Data records
+++

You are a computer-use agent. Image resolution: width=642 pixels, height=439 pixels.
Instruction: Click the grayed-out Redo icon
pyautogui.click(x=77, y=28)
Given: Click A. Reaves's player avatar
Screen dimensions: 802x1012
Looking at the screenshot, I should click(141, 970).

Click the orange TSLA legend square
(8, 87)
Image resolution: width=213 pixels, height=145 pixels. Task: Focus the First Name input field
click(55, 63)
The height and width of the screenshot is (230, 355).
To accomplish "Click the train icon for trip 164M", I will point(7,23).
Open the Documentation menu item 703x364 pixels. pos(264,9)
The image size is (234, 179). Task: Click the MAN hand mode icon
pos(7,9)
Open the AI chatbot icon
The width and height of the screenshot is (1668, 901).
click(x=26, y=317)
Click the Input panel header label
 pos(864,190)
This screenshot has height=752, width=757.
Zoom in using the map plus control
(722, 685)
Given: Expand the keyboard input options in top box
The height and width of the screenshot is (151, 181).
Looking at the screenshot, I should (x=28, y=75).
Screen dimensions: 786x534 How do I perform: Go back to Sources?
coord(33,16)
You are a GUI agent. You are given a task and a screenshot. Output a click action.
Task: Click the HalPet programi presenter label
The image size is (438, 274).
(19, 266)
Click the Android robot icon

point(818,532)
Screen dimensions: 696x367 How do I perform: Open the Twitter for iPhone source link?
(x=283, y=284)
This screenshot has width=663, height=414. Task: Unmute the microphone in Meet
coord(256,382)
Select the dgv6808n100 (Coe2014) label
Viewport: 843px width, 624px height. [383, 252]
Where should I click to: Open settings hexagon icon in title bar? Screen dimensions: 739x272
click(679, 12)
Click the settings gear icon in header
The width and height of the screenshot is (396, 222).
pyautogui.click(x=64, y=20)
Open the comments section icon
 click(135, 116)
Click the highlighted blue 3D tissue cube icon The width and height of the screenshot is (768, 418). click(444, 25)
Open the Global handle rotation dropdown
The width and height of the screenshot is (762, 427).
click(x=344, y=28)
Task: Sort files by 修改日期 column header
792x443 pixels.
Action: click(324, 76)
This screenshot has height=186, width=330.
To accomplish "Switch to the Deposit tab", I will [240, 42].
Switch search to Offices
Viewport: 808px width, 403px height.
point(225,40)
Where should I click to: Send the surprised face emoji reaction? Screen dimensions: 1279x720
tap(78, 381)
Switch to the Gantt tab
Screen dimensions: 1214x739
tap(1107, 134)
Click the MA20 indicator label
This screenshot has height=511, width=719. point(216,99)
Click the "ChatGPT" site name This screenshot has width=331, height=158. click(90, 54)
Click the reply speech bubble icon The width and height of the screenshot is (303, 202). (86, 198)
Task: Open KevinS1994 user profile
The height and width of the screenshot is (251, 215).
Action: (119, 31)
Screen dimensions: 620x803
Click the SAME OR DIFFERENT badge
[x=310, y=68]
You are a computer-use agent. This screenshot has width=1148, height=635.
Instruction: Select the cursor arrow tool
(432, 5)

+++

▶ [What the exercise asks]: No line may be left out; the records are to be transcribed in full.

▶ [Response box]:
You are a computer-use agent. Image resolution: width=642 pixels, height=439 pixels.
Instruction: Click the grayed-out Redo icon
pyautogui.click(x=77, y=28)
Given: Click A. Reaves's player avatar
Screen dimensions: 802x1012
Looking at the screenshot, I should click(141, 970).

Click the orange TSLA legend square
(8, 87)
Image resolution: width=213 pixels, height=145 pixels. Task: Focus the First Name input field
click(55, 63)
The height and width of the screenshot is (230, 355).
To accomplish "Click the train icon for trip 164M", I will point(7,23).
Open the Documentation menu item 703x364 pixels. pos(264,9)
The image size is (234, 179). Task: Click the MAN hand mode icon
pos(7,9)
Open the AI chatbot icon
The width and height of the screenshot is (1668, 901).
click(x=26, y=317)
Click the Input panel header label
 pos(864,190)
This screenshot has height=752, width=757.
Zoom in using the map plus control
(722, 685)
Given: Expand the keyboard input options in top box
The height and width of the screenshot is (151, 181).
Looking at the screenshot, I should (x=28, y=75).
Screen dimensions: 786x534 How do I perform: Go back to Sources?
coord(33,16)
You are a GUI agent. You are given a task and a screenshot. Output a click action.
Task: Click the HalPet programi presenter label
The image size is (438, 274).
(19, 266)
Click the Android robot icon

point(818,532)
Screen dimensions: 696x367 How do I perform: Open the Twitter for iPhone source link?
(x=283, y=284)
This screenshot has width=663, height=414. Task: Unmute the microphone in Meet
coord(256,382)
Select the dgv6808n100 (Coe2014) label
Viewport: 843px width, 624px height. [383, 252]
Where should I click to: Open settings hexagon icon in title bar? Screen dimensions: 739x272
click(679, 12)
Click the settings gear icon in header
The width and height of the screenshot is (396, 222).
pyautogui.click(x=64, y=20)
Open the comments section icon
 click(135, 116)
Click the highlighted blue 3D tissue cube icon The width and height of the screenshot is (768, 418). click(444, 25)
Open the Global handle rotation dropdown
The width and height of the screenshot is (762, 427).
click(x=344, y=28)
Task: Sort files by 修改日期 column header
792x443 pixels.
Action: click(324, 76)
This screenshot has height=186, width=330.
To accomplish "Switch to the Deposit tab", I will [240, 42].
Switch search to Offices
Viewport: 808px width, 403px height.
point(225,40)
Where should I click to: Send the surprised face emoji reaction? Screen dimensions: 1279x720
tap(78, 381)
Switch to the Gantt tab
Screen dimensions: 1214x739
tap(1107, 134)
Click the MA20 indicator label
This screenshot has height=511, width=719. point(216,99)
Click the "ChatGPT" site name This screenshot has width=331, height=158. click(90, 54)
Click the reply speech bubble icon The width and height of the screenshot is (303, 202). (86, 198)
Task: Open KevinS1994 user profile
The height and width of the screenshot is (251, 215).
Action: (119, 31)
Screen dimensions: 620x803
Click the SAME OR DIFFERENT badge
[x=310, y=68]
You are a computer-use agent. This screenshot has width=1148, height=635.
Instruction: Select the cursor arrow tool
(432, 5)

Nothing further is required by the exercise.